19980426.00

     Es ist keineswegs offensichtlich oder selbstverstaendlich,
was es ist, das geschieht, wenn ein Schriftstueck, oder sonst ein
Kunstwerk in die Geistesgeschichte, will sagen, in die
Weltgeschichte eingeht. Denn Schriftwerke werden immer und
ueberall verfertigt. Die meisten aber werden ueberhaupt nicht zur
Kenntnis genommen; und auch von denen welche Aufmerksamkeit
erwecken, werden die meisten vergessen.  Besonders in Anbetracht
des groszen Angebots ist es nur selten, dasz einem Werk so
nachhaltige Aufmerksamkeit zukommt, dasz man sagen koennte, es
gehoerte nunmehr zur Geistesgeschichte.

     Dasz das Kunstwerk eben weil es gut war als ein besonderes
in die Geschichte aufgenommen wurde ist eine Vorstellung welche
sich unmittelbar aus dem Wertideal ergibt und aus der
menschlichen Konkurrenz dieses Wertideal einzunehmen.  Dasz es
ueberhaupt gute und weniger gute schlechte und weniger schlechtes
Werke gibt, dasz der Wert sich nicht nur, oder ueberhaupt nicht
auf unseren Geschmack bezieht, sondern dasz der Wert ein auszer
uns bestehendes sein sollte, das ist die Grundforderung des
Idealismus.  Selbstverstaendlich bedeutet "auszer uns bestehend"
in diesem Sinne objektiv; denn es ist ja das Merkmal des Idealen
dasz es vielen, wenn auch nicht allen Menschen zugaenglich ist,
und dasz es fuer diejenigen denen es zugaenglich ist, das
gleiche, und somit eine Verbindung zwischen ihnen, ein
Bleibendes, ein Verlaeszliches, das ihre Beziehungen zu einander
bestimmt.

     (Waere Protagoras mit seinem "Der Mensch ist das Masz aller
Dinge" vielleicht der erste Existenzialphilosoph gewesen?)
Entscheidend ist hier (natuerlich) ob das Ideal um das es sich
handelt eine spirituelle Eingabe (Angabe) des Einzelnen ist, oder
ob dies Ideal ein verallgemeinerter Ausdruck der Innerlichkeit
ist, und als solcher unerlaubt, ein Goetzendienst im
Begrifflichen, durchaus vergleichbar mit dem Goetzendienst der
oeffentlichen Religion; ein Fehler dessen miszlichste Folge es
ist, dasz er die Inwendigkeit des Menschen beeintraechtigt,
aufwuehlt und zu verderben droht.  Die Idealitaet ist der
Gesetzlichkeit zu aehnlich, und sollte fuer den Glaeubigen dem
gleichen Verbot unterliegen.

*Auszüge aus Datensatz*
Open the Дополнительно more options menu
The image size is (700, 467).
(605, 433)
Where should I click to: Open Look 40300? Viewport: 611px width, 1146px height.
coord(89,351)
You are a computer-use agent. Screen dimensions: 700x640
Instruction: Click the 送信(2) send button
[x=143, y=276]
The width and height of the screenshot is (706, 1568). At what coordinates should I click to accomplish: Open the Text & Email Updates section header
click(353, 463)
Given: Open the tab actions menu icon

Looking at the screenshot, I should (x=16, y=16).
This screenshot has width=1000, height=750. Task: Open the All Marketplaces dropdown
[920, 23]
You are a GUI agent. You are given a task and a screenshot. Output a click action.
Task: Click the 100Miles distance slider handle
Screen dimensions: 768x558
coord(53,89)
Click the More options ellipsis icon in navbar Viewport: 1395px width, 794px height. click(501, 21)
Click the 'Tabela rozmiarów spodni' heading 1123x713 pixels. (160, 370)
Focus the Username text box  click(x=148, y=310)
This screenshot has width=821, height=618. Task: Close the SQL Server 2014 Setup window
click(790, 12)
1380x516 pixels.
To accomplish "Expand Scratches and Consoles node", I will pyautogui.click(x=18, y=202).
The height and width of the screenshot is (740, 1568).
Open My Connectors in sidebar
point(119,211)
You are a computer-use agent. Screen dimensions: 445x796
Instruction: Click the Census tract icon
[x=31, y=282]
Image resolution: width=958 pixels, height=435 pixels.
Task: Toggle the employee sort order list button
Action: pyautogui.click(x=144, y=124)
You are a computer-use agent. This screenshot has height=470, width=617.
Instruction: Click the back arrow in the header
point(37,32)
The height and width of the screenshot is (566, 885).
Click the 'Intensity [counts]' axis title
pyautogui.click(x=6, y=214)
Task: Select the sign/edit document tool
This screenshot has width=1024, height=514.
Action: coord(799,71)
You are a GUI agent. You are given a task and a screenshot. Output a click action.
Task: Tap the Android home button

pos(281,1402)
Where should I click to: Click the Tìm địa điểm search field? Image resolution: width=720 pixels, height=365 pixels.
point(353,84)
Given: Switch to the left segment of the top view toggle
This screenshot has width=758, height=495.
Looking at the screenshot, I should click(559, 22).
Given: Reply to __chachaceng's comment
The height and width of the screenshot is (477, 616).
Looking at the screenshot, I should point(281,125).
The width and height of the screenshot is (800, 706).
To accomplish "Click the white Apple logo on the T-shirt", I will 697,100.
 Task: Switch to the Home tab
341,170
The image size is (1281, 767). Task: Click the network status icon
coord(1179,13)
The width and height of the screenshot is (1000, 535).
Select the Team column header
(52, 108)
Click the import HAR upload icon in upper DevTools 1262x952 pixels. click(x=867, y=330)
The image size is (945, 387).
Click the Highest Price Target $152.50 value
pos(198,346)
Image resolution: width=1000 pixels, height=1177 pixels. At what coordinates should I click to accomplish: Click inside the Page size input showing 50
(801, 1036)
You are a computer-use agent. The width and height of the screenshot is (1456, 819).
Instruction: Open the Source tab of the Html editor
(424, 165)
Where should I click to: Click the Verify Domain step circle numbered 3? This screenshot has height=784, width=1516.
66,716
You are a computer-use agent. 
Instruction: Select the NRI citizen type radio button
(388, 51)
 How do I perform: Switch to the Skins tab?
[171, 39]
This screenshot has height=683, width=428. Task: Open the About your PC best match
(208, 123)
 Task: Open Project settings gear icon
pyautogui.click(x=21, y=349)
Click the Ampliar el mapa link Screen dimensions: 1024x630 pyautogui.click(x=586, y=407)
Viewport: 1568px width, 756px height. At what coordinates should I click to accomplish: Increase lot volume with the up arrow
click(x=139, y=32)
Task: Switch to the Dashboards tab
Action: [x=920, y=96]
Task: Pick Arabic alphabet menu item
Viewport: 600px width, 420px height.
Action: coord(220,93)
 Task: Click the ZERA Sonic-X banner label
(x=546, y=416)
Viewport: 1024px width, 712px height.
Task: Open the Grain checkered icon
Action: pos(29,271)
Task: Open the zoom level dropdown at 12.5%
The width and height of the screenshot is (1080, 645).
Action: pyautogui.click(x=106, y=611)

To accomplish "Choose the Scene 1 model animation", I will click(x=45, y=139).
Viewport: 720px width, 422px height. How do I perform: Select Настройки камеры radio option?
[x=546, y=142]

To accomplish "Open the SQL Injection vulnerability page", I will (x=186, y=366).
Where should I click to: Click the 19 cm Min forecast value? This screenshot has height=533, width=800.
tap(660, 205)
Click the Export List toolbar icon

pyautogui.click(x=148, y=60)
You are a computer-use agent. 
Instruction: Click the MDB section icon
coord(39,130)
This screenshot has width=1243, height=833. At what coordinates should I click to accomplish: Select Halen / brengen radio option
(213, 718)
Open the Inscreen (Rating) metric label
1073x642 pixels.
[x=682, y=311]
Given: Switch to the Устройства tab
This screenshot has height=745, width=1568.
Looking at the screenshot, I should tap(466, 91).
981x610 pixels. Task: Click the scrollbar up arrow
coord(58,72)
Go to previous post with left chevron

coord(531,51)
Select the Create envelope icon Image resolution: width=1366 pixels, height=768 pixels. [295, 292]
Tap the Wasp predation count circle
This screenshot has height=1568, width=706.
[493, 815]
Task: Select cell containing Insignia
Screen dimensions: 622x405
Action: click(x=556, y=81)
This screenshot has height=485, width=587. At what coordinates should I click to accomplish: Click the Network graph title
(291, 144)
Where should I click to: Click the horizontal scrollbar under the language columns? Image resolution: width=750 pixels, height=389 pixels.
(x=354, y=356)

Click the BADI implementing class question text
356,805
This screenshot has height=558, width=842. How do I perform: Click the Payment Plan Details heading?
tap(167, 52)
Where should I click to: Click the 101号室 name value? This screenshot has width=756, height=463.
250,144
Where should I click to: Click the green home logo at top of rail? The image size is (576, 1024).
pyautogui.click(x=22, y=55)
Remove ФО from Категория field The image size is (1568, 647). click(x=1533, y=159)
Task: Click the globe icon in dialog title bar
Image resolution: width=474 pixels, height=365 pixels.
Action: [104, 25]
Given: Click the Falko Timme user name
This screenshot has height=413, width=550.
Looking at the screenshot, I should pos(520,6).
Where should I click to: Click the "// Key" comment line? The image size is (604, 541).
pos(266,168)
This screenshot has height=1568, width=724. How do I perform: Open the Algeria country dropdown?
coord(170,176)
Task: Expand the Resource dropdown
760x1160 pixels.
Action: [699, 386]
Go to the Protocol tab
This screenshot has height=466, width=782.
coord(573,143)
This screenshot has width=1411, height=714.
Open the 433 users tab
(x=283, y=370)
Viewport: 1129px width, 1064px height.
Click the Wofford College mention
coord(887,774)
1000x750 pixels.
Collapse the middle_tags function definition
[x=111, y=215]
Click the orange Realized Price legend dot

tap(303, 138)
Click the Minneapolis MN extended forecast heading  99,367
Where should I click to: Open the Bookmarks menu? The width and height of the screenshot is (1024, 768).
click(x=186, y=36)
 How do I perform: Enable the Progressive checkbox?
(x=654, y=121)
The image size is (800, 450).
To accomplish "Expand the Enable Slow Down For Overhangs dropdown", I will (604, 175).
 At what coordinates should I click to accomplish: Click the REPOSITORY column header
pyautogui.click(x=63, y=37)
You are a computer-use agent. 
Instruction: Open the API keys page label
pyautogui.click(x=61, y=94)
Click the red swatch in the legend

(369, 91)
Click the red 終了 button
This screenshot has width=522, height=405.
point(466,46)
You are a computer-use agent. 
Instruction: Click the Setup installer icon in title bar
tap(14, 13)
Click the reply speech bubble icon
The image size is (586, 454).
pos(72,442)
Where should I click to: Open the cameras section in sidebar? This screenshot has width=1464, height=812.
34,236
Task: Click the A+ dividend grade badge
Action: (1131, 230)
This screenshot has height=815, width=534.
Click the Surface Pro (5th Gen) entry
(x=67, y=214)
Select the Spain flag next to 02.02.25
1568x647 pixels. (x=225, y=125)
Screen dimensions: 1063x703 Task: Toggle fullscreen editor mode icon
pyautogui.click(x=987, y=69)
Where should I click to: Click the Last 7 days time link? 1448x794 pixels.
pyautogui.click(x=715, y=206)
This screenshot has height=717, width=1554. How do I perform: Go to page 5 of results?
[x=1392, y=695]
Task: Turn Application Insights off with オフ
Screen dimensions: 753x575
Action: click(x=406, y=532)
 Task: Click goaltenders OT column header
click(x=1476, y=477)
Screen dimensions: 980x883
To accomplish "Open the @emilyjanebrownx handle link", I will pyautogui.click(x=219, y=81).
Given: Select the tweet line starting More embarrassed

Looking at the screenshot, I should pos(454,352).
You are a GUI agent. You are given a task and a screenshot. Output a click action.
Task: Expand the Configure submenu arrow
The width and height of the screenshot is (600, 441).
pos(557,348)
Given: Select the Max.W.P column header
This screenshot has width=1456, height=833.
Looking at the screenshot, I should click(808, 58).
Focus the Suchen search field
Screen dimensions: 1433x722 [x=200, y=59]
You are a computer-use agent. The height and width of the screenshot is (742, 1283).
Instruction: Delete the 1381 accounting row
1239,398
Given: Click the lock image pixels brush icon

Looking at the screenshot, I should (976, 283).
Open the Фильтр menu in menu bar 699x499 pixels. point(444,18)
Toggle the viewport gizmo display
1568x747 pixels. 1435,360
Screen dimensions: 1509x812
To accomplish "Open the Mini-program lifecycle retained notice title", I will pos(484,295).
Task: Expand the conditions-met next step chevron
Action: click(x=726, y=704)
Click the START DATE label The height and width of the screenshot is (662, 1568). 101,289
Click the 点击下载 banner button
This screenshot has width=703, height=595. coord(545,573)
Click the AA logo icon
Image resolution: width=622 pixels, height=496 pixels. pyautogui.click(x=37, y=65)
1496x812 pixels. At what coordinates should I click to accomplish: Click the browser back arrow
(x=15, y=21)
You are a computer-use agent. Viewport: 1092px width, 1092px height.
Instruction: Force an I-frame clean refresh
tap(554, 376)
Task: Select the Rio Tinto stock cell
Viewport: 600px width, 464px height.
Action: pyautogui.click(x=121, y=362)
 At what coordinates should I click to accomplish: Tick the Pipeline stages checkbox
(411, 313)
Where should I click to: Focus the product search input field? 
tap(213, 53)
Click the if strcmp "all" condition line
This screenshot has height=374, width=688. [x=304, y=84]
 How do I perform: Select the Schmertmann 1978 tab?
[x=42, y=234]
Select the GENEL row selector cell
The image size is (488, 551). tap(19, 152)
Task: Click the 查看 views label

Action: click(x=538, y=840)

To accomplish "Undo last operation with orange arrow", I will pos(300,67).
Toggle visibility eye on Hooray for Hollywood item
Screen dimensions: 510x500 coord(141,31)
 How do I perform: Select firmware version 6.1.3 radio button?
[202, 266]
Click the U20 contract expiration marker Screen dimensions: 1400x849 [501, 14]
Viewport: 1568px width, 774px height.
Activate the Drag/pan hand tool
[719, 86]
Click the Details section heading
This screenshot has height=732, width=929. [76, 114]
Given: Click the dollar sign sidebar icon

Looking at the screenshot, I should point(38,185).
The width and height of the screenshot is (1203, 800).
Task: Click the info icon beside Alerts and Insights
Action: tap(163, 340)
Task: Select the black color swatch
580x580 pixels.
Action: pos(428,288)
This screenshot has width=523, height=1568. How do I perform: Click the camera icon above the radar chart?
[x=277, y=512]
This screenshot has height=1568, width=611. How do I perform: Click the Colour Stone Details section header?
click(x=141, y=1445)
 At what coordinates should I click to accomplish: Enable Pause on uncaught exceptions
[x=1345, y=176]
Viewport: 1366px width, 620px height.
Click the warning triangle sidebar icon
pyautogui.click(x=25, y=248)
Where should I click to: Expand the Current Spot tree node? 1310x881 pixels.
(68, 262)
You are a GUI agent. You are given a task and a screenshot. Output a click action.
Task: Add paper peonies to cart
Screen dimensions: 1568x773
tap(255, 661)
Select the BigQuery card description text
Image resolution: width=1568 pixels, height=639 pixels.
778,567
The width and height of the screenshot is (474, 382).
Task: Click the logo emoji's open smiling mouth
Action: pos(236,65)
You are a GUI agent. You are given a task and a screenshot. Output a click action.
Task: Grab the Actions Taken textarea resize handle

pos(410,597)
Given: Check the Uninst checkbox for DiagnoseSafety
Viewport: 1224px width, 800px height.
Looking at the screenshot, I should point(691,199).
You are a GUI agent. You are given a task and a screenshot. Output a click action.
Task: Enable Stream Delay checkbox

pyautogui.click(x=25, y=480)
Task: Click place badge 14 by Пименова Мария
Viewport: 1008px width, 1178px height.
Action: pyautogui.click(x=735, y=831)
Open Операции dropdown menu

*Aufgabenziel*
Führen Sie den Text über Kunstwerke in der Geistesgeschichte im Anschluss an seinen letzten Satz fort. Die Zeilen werden hier nicht benötigt.

*Lösung*
     Wie immer dem auch sei: Inbegriffen oder ausgedrueckt heiszt
es, dasz diese Aufnahme der Kunst in die Weltgeschichte auf
Qualitaet beruht.  Dasz etwas bleibend ist, weil es gut ist.  Das
Umgekehrte aber waere ebenso plausibel: dasz gutgeheiszen wird
was die Macht des Ueberlebens, fast haette ich gesagt, die Macht
der Unsterblichkeit bezeugt.

     Man meint im allgemeinen, dasz die wirkliche Geschichte
politische Geschichte, Militaergeschichte, und vielleicht auch
Wirtschaftsgeschichte einbefasse; dasz aber Kunst und
Literaturgeschichte etwas abfaelliges, ungenaues, eine nur eine
Annaeherung, eine Approximation, aber nicht etwas ganz
(dazu)gehoeriges sei.  Das mag, vom Standpunkt des Objektives
etwas an sich haben.  Subjektiv aber ist genau das Umgekehrte der
Fall.

     Kunst und Dichtung sind, selbst wo sie in die Geschichte
aufgenommen sind, Aueszerung des Subjektiven, und vermoegen als
solche verstanden werden.  und obgleich Mit der Veroeffentlichung
wird das Subjective, das Innerliche zerstaeubt und zerstoben,
doch ist die Unmittelbarkeit mit welcher die Dichtung der
Innerlichkeit entspringt Wahrzeichen und Wegweiser zur
Wirklichkeit des Erlebens.  Die politische Geschichte hingegen,
die militaerische und die wirtschaftliche setzen ein objektives
Begriffschema als Gegebenheit voraus, und schaffen somit dem
Verstehen fast unueberwindbare Hindernisse.

     Genauer betrachtet, gibt es keine Literaturgeschichte.  Es
gibt Dichterwerke, davon ein jedes einzigartig ist, dem Erleben
des Dichters entpringt und entspricht, und den Vorsatz, dasz es
eine Geschichte gaebe luegen straft.